Wednesday, February 22, 2017

Neural Networks over Random Forest

There has been many works published in the academia that prove that a neural network has a higher capability of capturing the underlying pattern much more effectively than statistical models. This fact is embraced by the industry as well where more and more applications leverage the use of Neural Networks.

I am not going to reiterate on the various reasons why a Neural Network is better than statistical models, as I would not be able to do justice to that. I am going to demonstrate using a simple model how a neural network outperforms statistical model.

I recently came across a very simple problem on Kaggle, the Kobe's Shot Selection - Kobe Bryant Shot Selection. It is one of the simplest problem for any beginner data scientist to cut his teeth on.

I went through a lot of solutions for this problem, which were unsurprisingly filled with Random Forests and XGBoost Classifiers. This was as expected, as XGBoost models are a proven winner in a 70% of Kaggle competitions and also, a Decision Tree would be the most intuitive model to model this particular problem.
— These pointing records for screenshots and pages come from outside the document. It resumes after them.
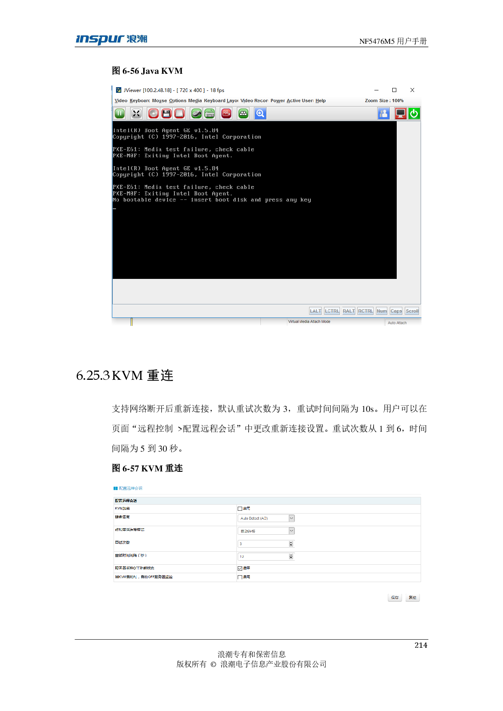
Task: Open the Media menu
Action: coord(195,101)
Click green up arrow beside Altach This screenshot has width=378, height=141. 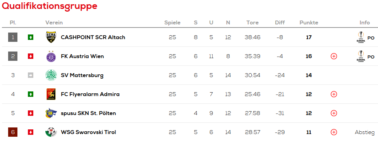(30, 37)
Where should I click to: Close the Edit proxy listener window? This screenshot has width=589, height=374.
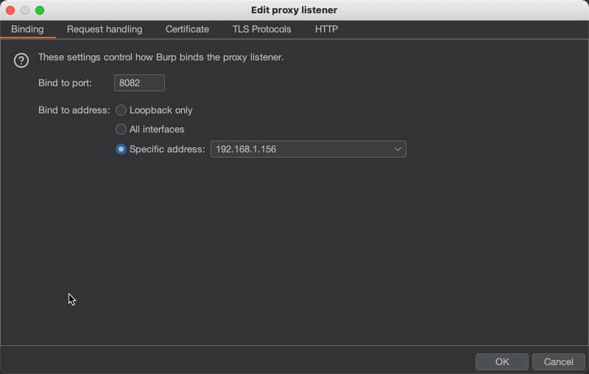click(10, 10)
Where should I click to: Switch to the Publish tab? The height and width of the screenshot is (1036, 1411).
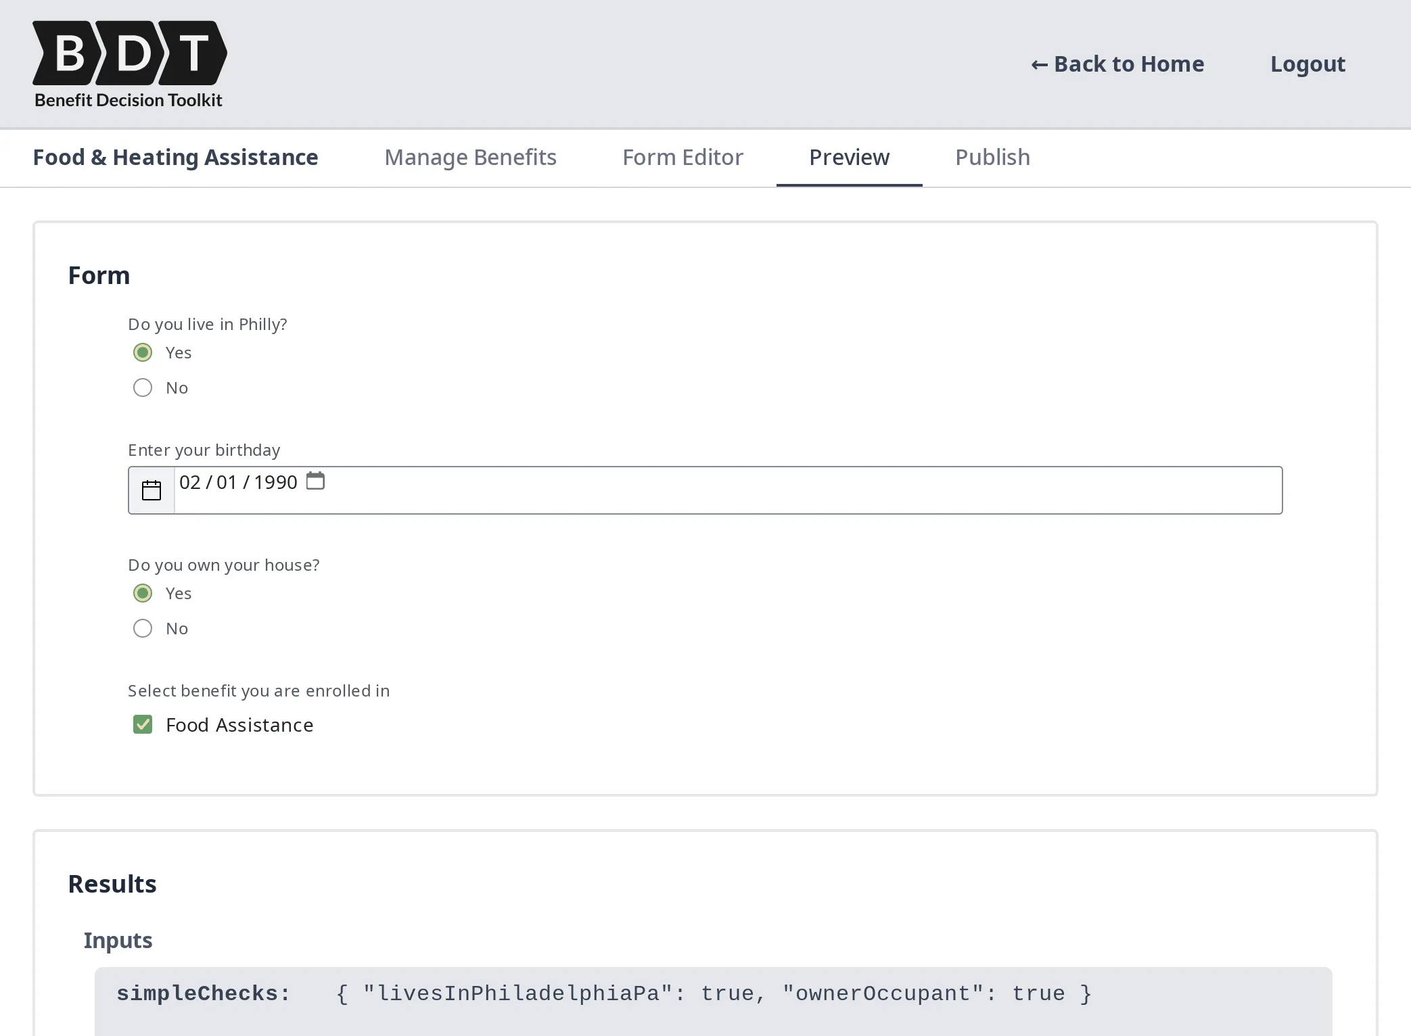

I tried many variations of the same and was able to climb upto rank 240 using the XGBoost models. But these models relied heavily on extensive feature engineering. Me, personally, being from a non sports background, it was rather difficult to identify these features which would be relevant to the problem. I had to read blogs and other solutions to understand that certain features like "Is it the last 5 mins of the game?" or "Is it a home or away match?", are very important in order to predict the outcome. This requirement of domain knowledge is a shot in the knee for someone with limited domain knowledge.

The next model I built, was a simple Feed Forward Neural Network with one hidden layer. The input dimension was 197, the hidden layer dimension was 30 and the output was a single sigmoid neuron, optimizing on binary cross entropy.



Such a simple model with practically no feature engineering at all was able to put me in the 25th position on the public leaderboard, Public Leaderboard Ranking.

This leads me to one of the main advantages of neural networks over statistical models. You do not need any domain knowledge in order to build a model. Although the winning solution implements an XGBoost model, I am sure it involves a lot of feature engineering, which is a time consuming task.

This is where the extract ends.